どこで東浩紀とはぐれてしまったのだろう、と思い返しながら読んでいたら、答えが書いてあった。『福島第一原発観光地化計画』だ。
夢から醒めたように、私はその本を買わなかった。表紙の過剰なポップさに馴染めなかったのだ。この10年を振り返った本書の中でも、そこで「まじめな読者が離れた」と回想されている。
商業的にも挫折し、完全に立ち往生してしまったというが、背景には本の内容以前の問題があったと明かされる。
創設メンバーによる資金の使い込み、 意思決定層の総務・雑務への無関心、それによる放漫経営、資金難、ハイリスクな一発逆転思考、スタッフのケツ割り等々。著者の立ち上げた会社=ゲンロンが見舞われた困難の数々だ。
失敗の理由、それは「社会を変えることの身体性」が理解できていなかった、ということに要約できるだろう。
どんな崇高なプロジェクトであれ、末端では誰かがエクセルやテプラを使ってクソみたいな事務仕事をしなければならない。そこには経営陣の熱さとは全く無関係の秩序がある。
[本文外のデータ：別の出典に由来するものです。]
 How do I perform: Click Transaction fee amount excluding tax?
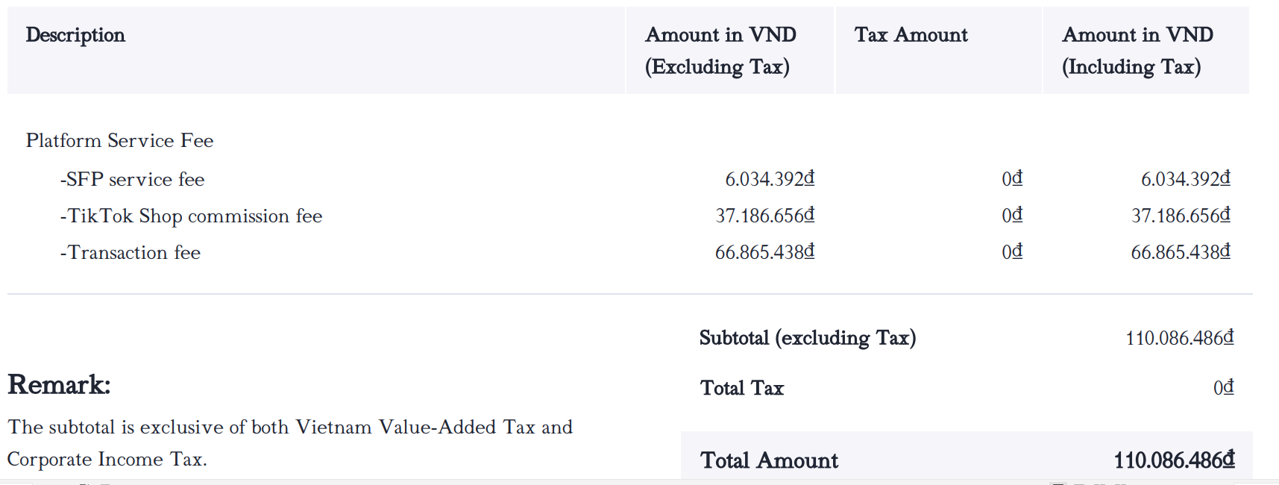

それはそれで、普通に回ることで全体がやっと回る。著者にはそれがわからなかった。
著者は結局、「ぼくのかんがえたさいきょうのゲンロン」を実現したかったのだ。それが社会を変えることの近道だと信じていた。
しかし、絶望した著者の隣に最後まで残ってくれたのは、ひとりでも生きていけるであろう「アカデミア時代の教え子」と、単発案件でたまたま出会ったに過ぎない「ロシア映画の字幕をやっている人」だった。第5章で描かれる、「誤配」による救済は祝福のようでもあり、感動を誘う。
啓蒙、という言葉が最後の方に出てくる。ずいぶんクラシックな言葉だが、本書の総括にぴったりな言葉だと思った。筆者なりの理解で要約すれば、東浩紀は、この10年でインディペンデントな「啓蒙活動家」となったのだから。
見たいものしか見ようとしない人々の「見たいもの」そのものをどう変形させ、ハッシュタグを打ち込む時間の代わりに「考える時間」をどのように確保していくか。選んだ道は地味だが、失敗によって鍛えられた確信は深い。
いまの私は、ゲンロンとはすぐには交わらないかもしれない。だが、自分が誰かから受け取った誤配を大切に生きていくことそのものが、著者へのエールになればいいなと、本書を読んで思った。今すぐには変わらないが、いつかは変わっているかもしれないこの世界のために。